Fenchurch Street is a railway terminus in the east of the City of London, near the Tower of London is located. Operators of the station is Network Rail. In 2011, it took 16.675 million passengers.

It is operated exclusively by the railway company c2c. Trains on the route of the London, Tilbury and Southend Railway in the eastern suburbs of London, in the southern part of Essex. Fenchurch Street is the only terminus in central London, which has no direct connection to the London Underground. However, the metro stations Aldgate and Tower Hill are also nearby, as the terminus of the Docklands Light Railway Tower Gateway. The station has only four platforms that are fully utilized, especially during the rush hour.

Opened on July 20, 1841 was the first station in the City of London. He replaced one opened in July 1840 railhead the London and Blackwall Railway ( L & BR ) on the nearby road Minories. 1854 Fenchurch Street Station was replaced by the still existing buildings. From 1858 he was the terminus of the London Tilbury & Southend Railway, until the opening of the railway station Broad Street in 1865 and the North London Railway. 1926 introduced the L & BR ceased to operate.
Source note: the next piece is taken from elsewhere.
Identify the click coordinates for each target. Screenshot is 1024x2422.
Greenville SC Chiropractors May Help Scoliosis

The name of the character Fenchurch in Douglas Adams ' book So Long, and Thanks for the fish is derived from the name of the station. Although the idea was in line at a ticket machine to Paddington Station. As this name was already occupied by the figure of Paddington Bear, Adams used the name of the station Fenchurch. Fenchurch Street is also one of the four stations, which can be purchased in the British version of Monopoly.